Picos Vázquez Díaz
Martín Peregrina
Dos artistas plásticos poblanos, distintas generaciones, que en su obra siguen reflejando el carácter fabulador sabiamente tratado, empleando diversas técnicas y métodos de representación.
Cada artista muestra sus temáticas personales: seres y lugares veraces, pero a su vez fabulosos. Paraísos pictóricos y plásticos.
Las piezas seleccionadas para esta muestra son todas inéditas en la ciudad de Puebla.
Participantes:
Picos Vázquez Díaz (Puebla, 1971)
Martín Peregrina Espinosa (Puebla, 1964)
Picos Vázquez Díaz: Avecindado en Jalapa, Veracruz, es un pintor que crea paisajes envueltos en densas atmósferas, líricas y misteriosas. Con una técnica heredera de aquella empleada por los grandes pintores del pasado, Picos fabula no sólo el tema, sino la propia forma de representarlo. Es decir, la pintura del pasado se vuelve en sí misma un motivo más de asombro —para él y para nosotros— por su potencial codificante, capaz de acercar nuestros ojos y mente a territorios y tiempos lejanísimos. En esta ocasión muestra paisajes que reconocemos como tales, pero que igualmente sabemos sólo posibles ahí, en la fabulación pictórica antigua.

Sunset, Óleo/lino, 100 x 130 cms

Valley with a rainbow, Óleo/lino, 92 x 122 cms

Sin título, Óleo/lino, 70 x 90 cms
Martín Peregrina: Fabula nuevas escalas y aspectos de plantas y animales (o fragmentos de ellos) para suscitar la imagen de seres colosales, con técnicas pictóricas diversas, así como elaborando arte objeto. Enfatiza de paso las cualidades estéticas y visuales de seres que de otro modo pasan desapercibidos en nuestro entorno cotidiano: desde la filigrana visual del ala de una mariposa, hasta el barroquismo plástico en el plumaje de un ave. El autor pretende decirnos que lo fabuloso no está tan lejos, sólo basta explorar el potencial fenoménico de seres y cosas.
En arte objeto presenta la reproducción objetual, realista y magnificada de hojas secas de especies locales, intentando sugerir una escala fabulosa de su origen-árbol. Conjunto de cinco hojas que varían de entre 120 cms por lado a 135 cms, para colocarse en múltiples opciones compositivas.
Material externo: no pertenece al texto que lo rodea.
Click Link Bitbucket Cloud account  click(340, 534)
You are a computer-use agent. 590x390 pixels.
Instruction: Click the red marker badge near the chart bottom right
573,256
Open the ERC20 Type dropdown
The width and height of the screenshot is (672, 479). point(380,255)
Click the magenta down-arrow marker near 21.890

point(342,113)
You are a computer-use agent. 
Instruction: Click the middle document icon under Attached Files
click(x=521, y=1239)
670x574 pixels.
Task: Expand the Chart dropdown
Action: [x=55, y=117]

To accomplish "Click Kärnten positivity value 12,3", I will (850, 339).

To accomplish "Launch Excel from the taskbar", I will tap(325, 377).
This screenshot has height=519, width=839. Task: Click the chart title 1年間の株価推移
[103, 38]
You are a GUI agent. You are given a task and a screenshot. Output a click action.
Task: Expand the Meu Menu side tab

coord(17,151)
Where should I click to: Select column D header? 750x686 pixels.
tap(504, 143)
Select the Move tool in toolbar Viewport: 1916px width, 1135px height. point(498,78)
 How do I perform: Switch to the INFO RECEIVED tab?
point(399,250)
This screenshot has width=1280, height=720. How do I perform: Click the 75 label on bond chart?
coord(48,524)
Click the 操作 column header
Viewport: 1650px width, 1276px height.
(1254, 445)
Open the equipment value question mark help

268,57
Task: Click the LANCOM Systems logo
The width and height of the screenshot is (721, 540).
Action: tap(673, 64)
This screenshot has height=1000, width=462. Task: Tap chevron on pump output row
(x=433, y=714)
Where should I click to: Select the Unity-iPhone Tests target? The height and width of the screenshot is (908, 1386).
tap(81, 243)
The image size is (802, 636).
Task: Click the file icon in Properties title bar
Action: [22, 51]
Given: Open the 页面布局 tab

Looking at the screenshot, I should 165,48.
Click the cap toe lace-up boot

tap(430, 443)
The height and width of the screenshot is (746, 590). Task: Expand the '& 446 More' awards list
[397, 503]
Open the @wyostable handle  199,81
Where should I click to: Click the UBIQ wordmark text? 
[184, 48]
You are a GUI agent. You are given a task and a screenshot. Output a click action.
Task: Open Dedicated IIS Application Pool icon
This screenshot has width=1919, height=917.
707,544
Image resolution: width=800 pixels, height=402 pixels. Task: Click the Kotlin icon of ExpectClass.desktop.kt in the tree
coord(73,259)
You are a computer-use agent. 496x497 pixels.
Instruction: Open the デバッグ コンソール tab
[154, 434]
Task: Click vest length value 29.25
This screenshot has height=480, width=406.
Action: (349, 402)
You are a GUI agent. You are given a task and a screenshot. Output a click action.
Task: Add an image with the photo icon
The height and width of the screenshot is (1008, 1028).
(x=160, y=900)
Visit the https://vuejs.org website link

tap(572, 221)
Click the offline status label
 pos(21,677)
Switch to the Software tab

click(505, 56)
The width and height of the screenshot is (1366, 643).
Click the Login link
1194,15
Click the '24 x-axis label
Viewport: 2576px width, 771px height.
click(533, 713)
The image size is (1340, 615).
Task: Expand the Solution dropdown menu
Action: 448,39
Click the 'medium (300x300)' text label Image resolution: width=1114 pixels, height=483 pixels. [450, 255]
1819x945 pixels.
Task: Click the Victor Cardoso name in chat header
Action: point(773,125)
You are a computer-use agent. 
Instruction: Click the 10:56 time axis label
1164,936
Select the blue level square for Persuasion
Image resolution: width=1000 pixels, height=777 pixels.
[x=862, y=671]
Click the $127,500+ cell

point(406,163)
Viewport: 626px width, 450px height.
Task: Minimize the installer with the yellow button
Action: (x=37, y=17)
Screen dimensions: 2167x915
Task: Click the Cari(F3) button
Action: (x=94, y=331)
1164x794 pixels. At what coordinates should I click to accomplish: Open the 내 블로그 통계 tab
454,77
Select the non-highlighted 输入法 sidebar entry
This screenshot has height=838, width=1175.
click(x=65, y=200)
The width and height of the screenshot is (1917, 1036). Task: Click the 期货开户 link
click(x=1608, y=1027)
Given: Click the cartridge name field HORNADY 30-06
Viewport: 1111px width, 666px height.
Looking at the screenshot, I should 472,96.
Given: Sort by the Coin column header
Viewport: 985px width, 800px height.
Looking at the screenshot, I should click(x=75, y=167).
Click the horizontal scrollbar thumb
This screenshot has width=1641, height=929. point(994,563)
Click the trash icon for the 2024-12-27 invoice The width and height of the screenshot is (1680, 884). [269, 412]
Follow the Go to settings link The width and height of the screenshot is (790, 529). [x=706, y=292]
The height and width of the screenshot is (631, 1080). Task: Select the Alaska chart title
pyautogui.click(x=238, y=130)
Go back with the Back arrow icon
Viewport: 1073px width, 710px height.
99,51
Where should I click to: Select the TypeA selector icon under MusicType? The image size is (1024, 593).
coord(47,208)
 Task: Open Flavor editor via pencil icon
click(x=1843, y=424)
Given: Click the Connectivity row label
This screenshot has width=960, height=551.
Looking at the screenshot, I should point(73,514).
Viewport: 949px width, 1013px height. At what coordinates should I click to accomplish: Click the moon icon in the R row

En pintura, cuadro de gran formato interpretando la plasticidad propia —plasticidad fenomenal— del aspecto de un animal doméstico que a los ojos del extranjero descubridor resultó un ser fabuloso: Pavo doméstico exhibiéndose en cortejo, Temple sobre tela en cuatro bastidores de 130 x 130 cms, formando un políptico de 260 x 260 cms totales.

Así como dos trabajos al pastel sobre papel en doble vista, representando el barroquismo visual de las alas de mariposas locales, sugiriendo —al igual que con las hojas secas— un orígen (insecto) de proporciones colosales.